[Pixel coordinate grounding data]
※ ※ ※
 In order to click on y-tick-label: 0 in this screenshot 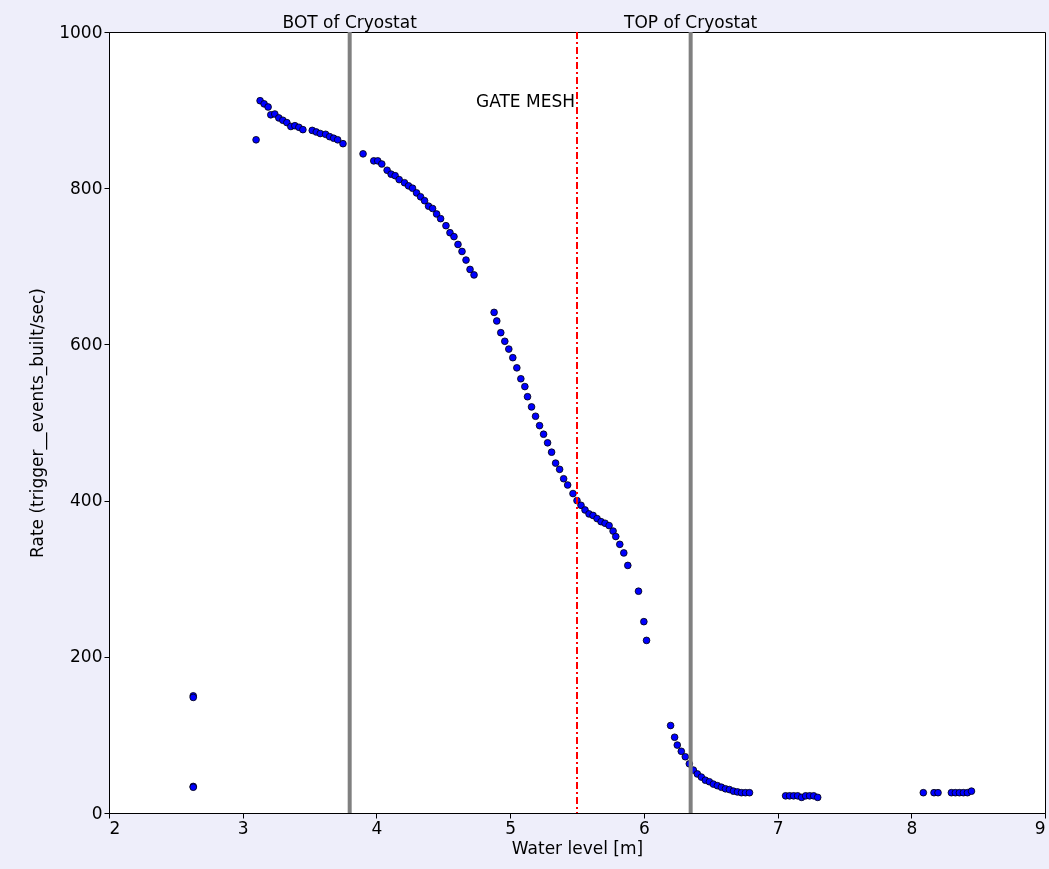, I will do `click(97, 812)`.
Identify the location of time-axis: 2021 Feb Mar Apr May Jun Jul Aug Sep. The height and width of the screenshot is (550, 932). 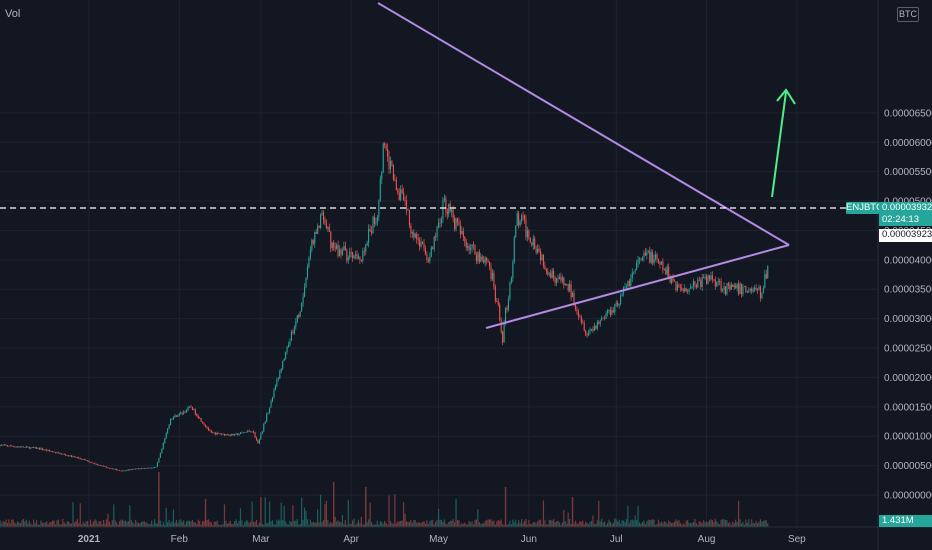
(442, 540).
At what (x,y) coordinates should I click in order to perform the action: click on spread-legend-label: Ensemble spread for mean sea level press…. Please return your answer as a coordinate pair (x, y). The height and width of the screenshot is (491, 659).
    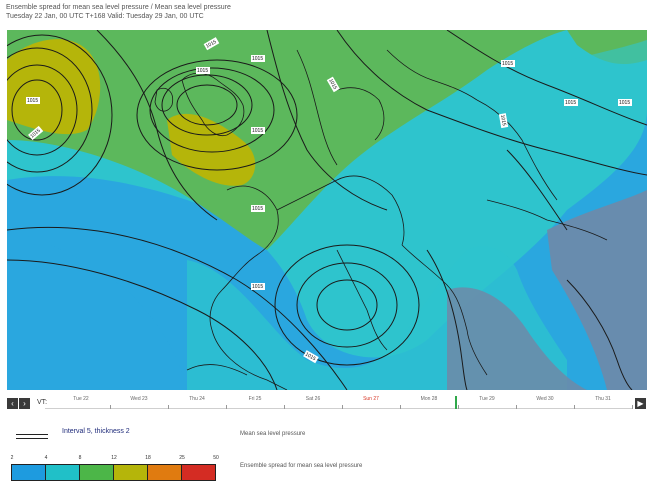
    Looking at the image, I should click on (302, 466).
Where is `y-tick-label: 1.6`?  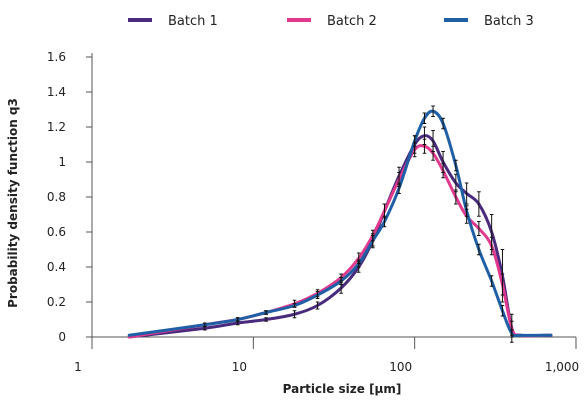
y-tick-label: 1.6 is located at coordinates (56, 57).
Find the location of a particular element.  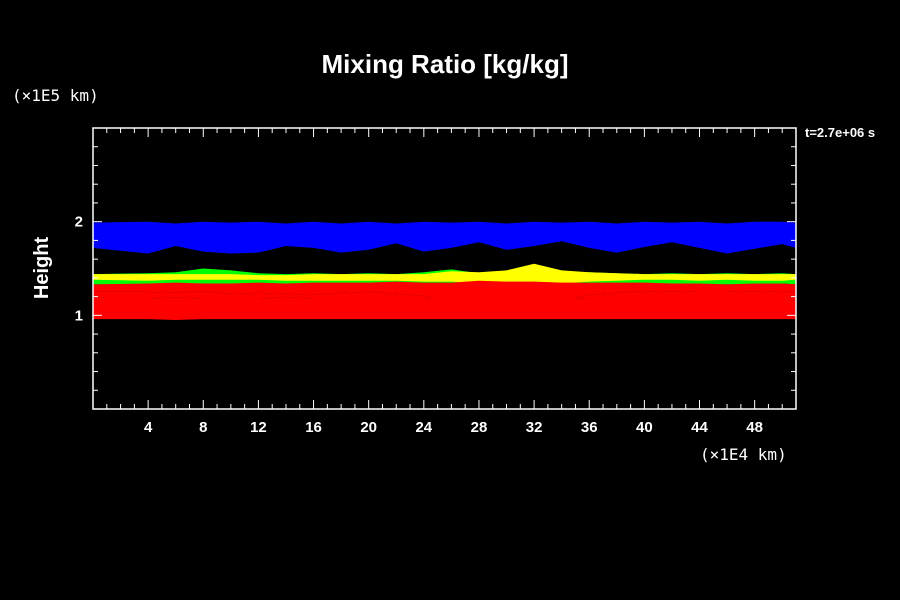

y-axis-unit: (×1E5 km) is located at coordinates (56, 96).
※ ※ ※
EXERCISE OBJECTIVE> Reproduce the material from the line with "Identify the location" to the line with "(442, 540).", replacing "screenshot" with "image" and leaving everything else unchanged. Omit the pictures from the answer.

TASK SOLUTION>
Identify the location of time-axis: 2021 Feb Mar Apr May Jun Jul Aug Sep. The height and width of the image is (550, 932). 
(442, 540).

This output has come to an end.